Basically (and this is something of a simplication, but accurate, I believe, as far as it goes), the amount of monthly benefits a person receives under Social Security are based on a formula intended to "replace" a certain percentage of that person's monthly wages averaged over the course of that person's highest 35 years of wages. On the benefits side, Social Security is "progressive," insofar as the formula that is used is designed so that persons who have lower average wages over the course of those 35 years will have a higher percentage of those wages "replaced" by the benefits they receive upon retirement than persons who had higher average wages. (Of course, the higher wage earner's Social Security benefits will still, in an absolute sense, generally be greater than that of the lower wage earner.)

Where the wage/tax "cap" comes in is here: as was noted, benefits are calculated based on a formula that seeks to "replace" a given percentage of a person's average wages over some 35-years of wage earning. At the same time, however, a person is give credit, as it were, for having earned wages in a given year only up to the specified "cap" for that year.

To give a concrete example, the wage/tax cap for 2007 is $97,500. Now, I anticipate earning nearly three times that amount in 2007, yet, if and when (that is, assuming I live that long) my Social Security benefits are calculated at the time of my retirement, I will only be given "credit" for having earned $97,500 this year. In turn, the calculation of my monthly benefit will be limited as a consequence.

Thus, when you approach the matter from the perspective of how a person's benefits are actually derived, the "cap" on taxes does have a certain logic.
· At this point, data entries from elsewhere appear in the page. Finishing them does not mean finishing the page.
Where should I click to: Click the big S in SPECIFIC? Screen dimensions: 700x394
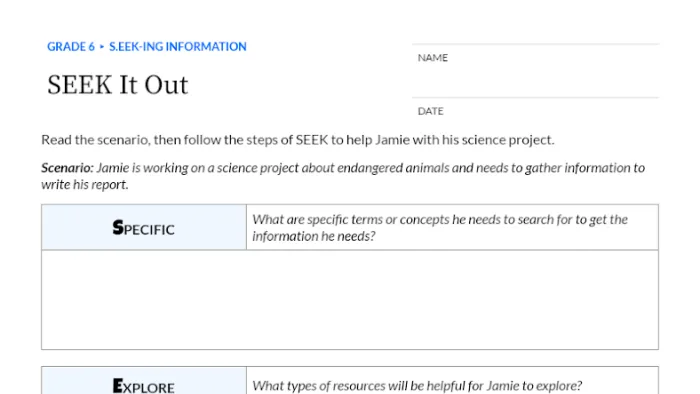click(118, 227)
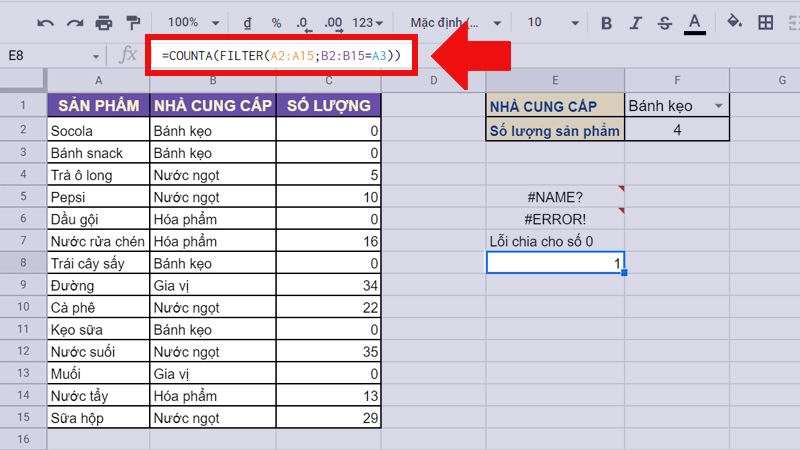The image size is (800, 450).
Task: Click the Borders icon
Action: (x=765, y=22)
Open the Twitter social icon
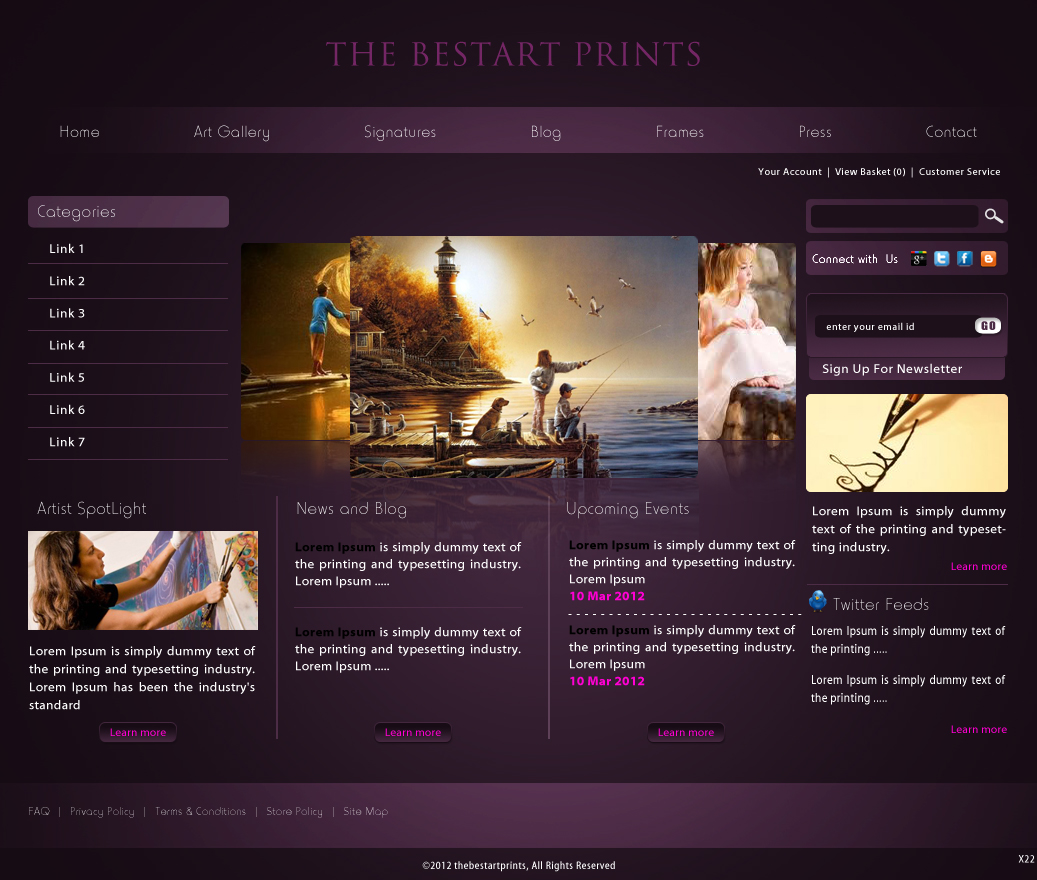Image resolution: width=1037 pixels, height=880 pixels. 941,259
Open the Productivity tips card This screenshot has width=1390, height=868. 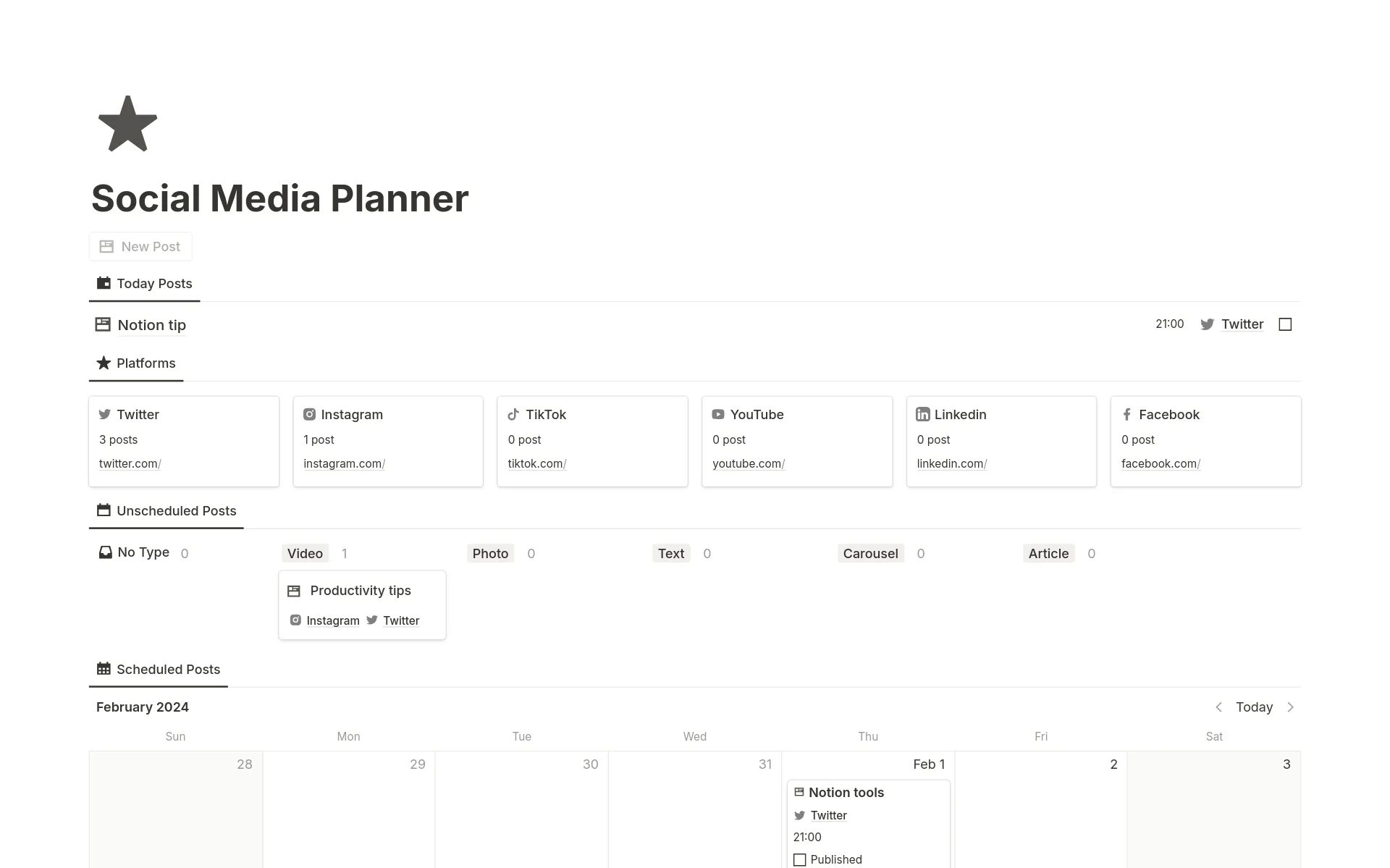[x=361, y=591]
That is, if the Social Security system assumes -- for the purpose of calculating my benefits in the future -- that I made no more than $97,500 in 2007 (even though, as I noted, I anticipate that I will earn considerably more than that this year), why should I be assumed to earn more than $97,500 for purposes of paying Social Security payroll taxes?

Or, to look at it from the other direction, if the wage/tax cap were to be removed altogether, and I were obliged to pay payroll taxes on the entirety of my wages for 2007, shouldn't the entirety of my wages in 2007 be taken into account when calculating my benefits in the future?

Anyway, that's the basic idea.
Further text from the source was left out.